### Provided data:
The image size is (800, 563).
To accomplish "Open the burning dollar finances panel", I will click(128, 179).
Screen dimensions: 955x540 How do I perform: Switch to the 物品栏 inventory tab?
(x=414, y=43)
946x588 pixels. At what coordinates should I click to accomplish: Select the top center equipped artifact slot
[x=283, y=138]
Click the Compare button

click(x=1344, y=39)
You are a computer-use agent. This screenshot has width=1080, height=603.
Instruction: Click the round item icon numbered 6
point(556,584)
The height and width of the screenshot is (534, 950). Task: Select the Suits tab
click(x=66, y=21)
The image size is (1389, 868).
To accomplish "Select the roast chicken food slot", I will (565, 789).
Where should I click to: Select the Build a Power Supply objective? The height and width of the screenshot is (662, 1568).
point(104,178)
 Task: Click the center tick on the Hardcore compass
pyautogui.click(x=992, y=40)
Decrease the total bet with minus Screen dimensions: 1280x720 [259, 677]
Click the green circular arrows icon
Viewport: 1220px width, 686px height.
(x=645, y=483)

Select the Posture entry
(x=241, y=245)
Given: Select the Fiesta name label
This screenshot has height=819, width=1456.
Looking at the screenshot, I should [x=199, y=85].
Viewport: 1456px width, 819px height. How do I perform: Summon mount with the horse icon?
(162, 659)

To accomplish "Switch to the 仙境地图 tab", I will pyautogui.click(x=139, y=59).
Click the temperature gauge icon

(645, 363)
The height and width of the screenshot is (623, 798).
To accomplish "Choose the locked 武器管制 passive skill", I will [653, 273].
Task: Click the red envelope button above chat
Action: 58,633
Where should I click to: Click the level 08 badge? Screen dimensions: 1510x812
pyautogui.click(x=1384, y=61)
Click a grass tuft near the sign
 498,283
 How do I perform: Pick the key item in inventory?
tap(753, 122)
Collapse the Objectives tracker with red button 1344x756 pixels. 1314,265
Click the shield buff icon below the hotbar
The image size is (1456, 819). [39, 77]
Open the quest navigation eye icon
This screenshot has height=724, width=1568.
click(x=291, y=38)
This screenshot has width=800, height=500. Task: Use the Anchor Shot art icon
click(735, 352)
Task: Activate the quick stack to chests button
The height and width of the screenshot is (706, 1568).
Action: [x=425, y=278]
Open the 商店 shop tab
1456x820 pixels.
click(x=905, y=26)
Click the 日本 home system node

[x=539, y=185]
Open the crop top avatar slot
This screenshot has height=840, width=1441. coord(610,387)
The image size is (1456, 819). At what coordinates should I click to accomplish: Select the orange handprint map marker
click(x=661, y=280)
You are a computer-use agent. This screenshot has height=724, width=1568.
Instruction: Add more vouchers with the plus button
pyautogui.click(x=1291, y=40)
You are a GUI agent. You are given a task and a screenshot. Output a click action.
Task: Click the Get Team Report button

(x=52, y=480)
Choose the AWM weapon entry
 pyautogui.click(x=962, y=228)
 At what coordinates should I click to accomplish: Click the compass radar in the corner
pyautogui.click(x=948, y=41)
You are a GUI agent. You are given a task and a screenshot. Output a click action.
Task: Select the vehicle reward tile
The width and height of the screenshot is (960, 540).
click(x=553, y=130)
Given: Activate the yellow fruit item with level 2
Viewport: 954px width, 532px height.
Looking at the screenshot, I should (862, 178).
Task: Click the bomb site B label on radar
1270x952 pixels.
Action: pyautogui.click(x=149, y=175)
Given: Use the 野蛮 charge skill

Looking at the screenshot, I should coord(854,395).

### What the exercise asks:
Copy all the items above again, substituting "Display size" for "Screen dimensions" wherever it occurs and leaving everything else unchanged.

### Answer to the task:
The image size is (800, 563).
To accomplish "Open the burning dollar finances panel", I will click(128, 179).
Display size: 955x540 How do I perform: Switch to the 物品栏 inventory tab?
(x=414, y=43)
946x588 pixels. At what coordinates should I click to accomplish: Select the top center equipped artifact slot
[x=283, y=138]
Click the Compare button

click(x=1344, y=39)
You are a computer-use agent. This screenshot has width=1080, height=603.
Instruction: Click the round item icon numbered 6
point(556,584)
The height and width of the screenshot is (534, 950). Task: Select the Suits tab
click(x=66, y=21)
The image size is (1389, 868).
To accomplish "Select the roast chicken food slot", I will (565, 789).
Where should I click to: Select the Build a Power Supply objective? The height and width of the screenshot is (662, 1568).
point(104,178)
 Task: Click the center tick on the Hardcore compass
pyautogui.click(x=992, y=40)
Decrease the total bet with minus Display size: 1280x720 [259, 677]
Click the green circular arrows icon
Viewport: 1220px width, 686px height.
(x=645, y=483)

Select the Posture entry
(x=241, y=245)
Given: Select the Fiesta name label
This screenshot has height=819, width=1456.
Looking at the screenshot, I should [x=199, y=85].
Viewport: 1456px width, 819px height. How do I perform: Summon mount with the horse icon?
(162, 659)

To accomplish "Switch to the 仙境地图 tab", I will pyautogui.click(x=139, y=59).
Click the temperature gauge icon

(645, 363)
The height and width of the screenshot is (623, 798).
To accomplish "Choose the locked 武器管制 passive skill", I will [653, 273].
Task: Click the red envelope button above chat
Action: 58,633
Where should I click to: Click the level 08 badge? Display size: 1510x812
pyautogui.click(x=1384, y=61)
Click a grass tuft near the sign
 498,283
 How do I perform: Pick the key item in inventory?
tap(753, 122)
Collapse the Objectives tracker with red button 1344x756 pixels. 1314,265
Click the shield buff icon below the hotbar
The image size is (1456, 819). [39, 77]
Open the quest navigation eye icon
This screenshot has height=724, width=1568.
click(x=291, y=38)
This screenshot has width=800, height=500. Task: Use the Anchor Shot art icon
click(735, 352)
Task: Activate the quick stack to chests button
The height and width of the screenshot is (706, 1568).
Action: [x=425, y=278]
Open the 商店 shop tab
1456x820 pixels.
click(x=905, y=26)
Click the 日本 home system node

[x=539, y=185]
Open the crop top avatar slot
This screenshot has height=840, width=1441. coord(610,387)
The image size is (1456, 819). At what coordinates should I click to accomplish: Select the orange handprint map marker
click(x=661, y=280)
You are a computer-use agent. This screenshot has height=724, width=1568.
Instruction: Add more vouchers with the plus button
pyautogui.click(x=1291, y=40)
You are a GUI agent. You are given a task and a screenshot. Output a click action.
Task: Click the Get Team Report button

(x=52, y=480)
Choose the AWM weapon entry
 pyautogui.click(x=962, y=228)
 At what coordinates should I click to accomplish: Click the compass radar in the corner
pyautogui.click(x=948, y=41)
You are a GUI agent. You are given a task and a screenshot. Output a click action.
Task: Select the vehicle reward tile
The width and height of the screenshot is (960, 540).
click(x=553, y=130)
Given: Activate the yellow fruit item with level 2
Viewport: 954px width, 532px height.
Looking at the screenshot, I should (862, 178).
Task: Click the bomb site B label on radar
1270x952 pixels.
Action: pyautogui.click(x=149, y=175)
Given: Use the 野蛮 charge skill

Looking at the screenshot, I should coord(854,395).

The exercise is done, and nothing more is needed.